Tarea a realizar
Retoma el texto sobre el folklore dominicano y continúalo a partir de su última oración.

Fragmento
◆ ◆ ◆ ◆

Cuando no había escuelas, colegios, universidades, periódicos ni libros, todo el pasado y el presente se trasmitía por la oralidad, retenida y legitimada por el privilegio de la memoria. ¡La palabra era sagrada! En la sociedad originaria de lo que hoy somos las y los dominicanos, su historia era trasmitida en una ceremonia colectiva conocida como “Areíto”, donde el cacique y los más sabios trasmitían pedagógicamente los acontecimientos cotidianos y trascendentes que habían ocurrido para conocimiento general de la tribu, con música, bebidas, comidas y alegría.
Esto quiere decir, que estos pueblos tenían su historia, sus creencias, sus tradiciones, sus leyendas, sus dioses y sus héroes. Aunque no había escritura, dicen los antropólogos, que eran pueblos ágrafos, pero que tenían su propia cultura, su orgullo y su identidad.
En occidente, en Europa, después del feudalismo, en la Edad Media, cuando llegó el “progreso”, con la electricidad, el telégrafo, el teléfono, la fábrica, etc., el capitalismo lo trasformó todo en función del capital, los intereses de las clases sociales y el Poder, donde esas manifestaciones del pueblo, que representaban “lo viejo”, fueron subestimadas, la imprenta simbolizó una superioridad civilizatoria y la oralidad fue marginada. Pero el pueblo, que en gran parte no sabía leer ni escribir el alfabeto dominante, mantenía sus propias manifestaciones culturales particulares.
El 22 de Agosto de 1846, William John Thomas, un investigador inglés, con el seudónimo de Ambrosio Melton, envió una carta al periódico “The Atheneum” de Londres, Inglaterra, pidiendo que esas expresiones orales, autoría del pueblo, aquello que algunos llamaban de “literatura popular”, léase, cuentos, leyendas, poesías, adivinanzas, música, bailes, etc., recibiera el nombre de “folklore”. Para él esta palabra significaba: “Folk”, pueblo y lore, conocimiento del pueblo, el saber popular”.
Esta propuesta fue acogida por los centros académicos, los espacios del saber científico, pasando a ser folcloristas, no solamente los creadores, los protagonistas populares, sino también, aquellos que se dedicaban académicamente a su estudio, ganando con esto el folklore una categoría científica, convirtiéndose dentro de las ciencias sociales en una rama de la antropología.
Por estas razones, el 22 de agosto fue escogido como el “Día Internacional del Folklore”, exaltado en el país con trascendencia en los últimos años por la Federación Dominicana de Arte y Cultura, en la sede del Comité Olímpico Dominicano, con reconocimientos y homenajes a personajes, investigadores y grupos protagonistas originales del folklore nacional.
El folklore entre nosotros ha existido antes de la propuesta de John Thomas en 1846 en Inglaterra, porque en la sociedad taína ya existía, aunque no con ese nombre, el cual se enriqueció con los aportes de la cultura española, africana y de todos los grupos de extranjeros que de una manera u otra han tenido interacción con nosotros, en un proceso sincrético creador de enriquecimiento.

◆ ◆ ◆ ◆

Registros proporcionados
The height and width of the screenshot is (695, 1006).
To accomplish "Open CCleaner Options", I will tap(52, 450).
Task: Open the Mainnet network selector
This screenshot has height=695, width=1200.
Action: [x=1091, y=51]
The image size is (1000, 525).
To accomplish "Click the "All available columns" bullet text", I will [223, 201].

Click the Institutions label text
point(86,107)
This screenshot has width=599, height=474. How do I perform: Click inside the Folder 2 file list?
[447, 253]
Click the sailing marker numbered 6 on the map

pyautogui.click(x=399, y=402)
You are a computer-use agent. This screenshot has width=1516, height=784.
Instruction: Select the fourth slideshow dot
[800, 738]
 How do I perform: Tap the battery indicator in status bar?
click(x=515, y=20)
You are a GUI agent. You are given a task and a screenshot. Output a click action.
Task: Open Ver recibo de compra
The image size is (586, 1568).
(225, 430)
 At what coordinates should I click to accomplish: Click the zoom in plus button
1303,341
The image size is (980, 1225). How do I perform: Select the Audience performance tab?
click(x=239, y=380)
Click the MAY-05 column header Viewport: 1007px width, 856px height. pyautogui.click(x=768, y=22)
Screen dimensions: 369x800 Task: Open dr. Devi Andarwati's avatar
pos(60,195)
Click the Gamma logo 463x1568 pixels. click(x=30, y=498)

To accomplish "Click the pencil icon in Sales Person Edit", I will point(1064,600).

◆ ◆ ◆ ◆

Resultado del ejercicio
Aun así, la palabra “folklore” impresa apareció por vez primera en la República Dominicana el día 10 de febrero de 1884 en el periódico “Ecos del pueblo” que editaba en Santiago de los Caballeros el periodista José Joaquín Hungría al recibir una carta de un lector o lectora de Puerto Plata bajo el seudónimo “Valle de Gracia” cuando le enviaba la famosa décima de Juan Antonio Alix sobre “Un Fandango en Dajabón” al investigador Hugo Schurd de Graz, Australia.
Fundamentado en esta realidad y la ausencia de un día dedicado a la exaltación del folklore nacional, Dagoberto Tejeda Ortiz elaboró una propuesta al Ministro de Cultura, escritor y poeta Tony Raful, la cual acogió con entusiasmo y fue aprobada por el Presidente Hipólito Mejía, emitiendo el decreto Núm. 173-01 del 31 de enero del 2001, declarando el día 10 de febrero de cada año como el “Día Nacional del Folklore Dominicano”.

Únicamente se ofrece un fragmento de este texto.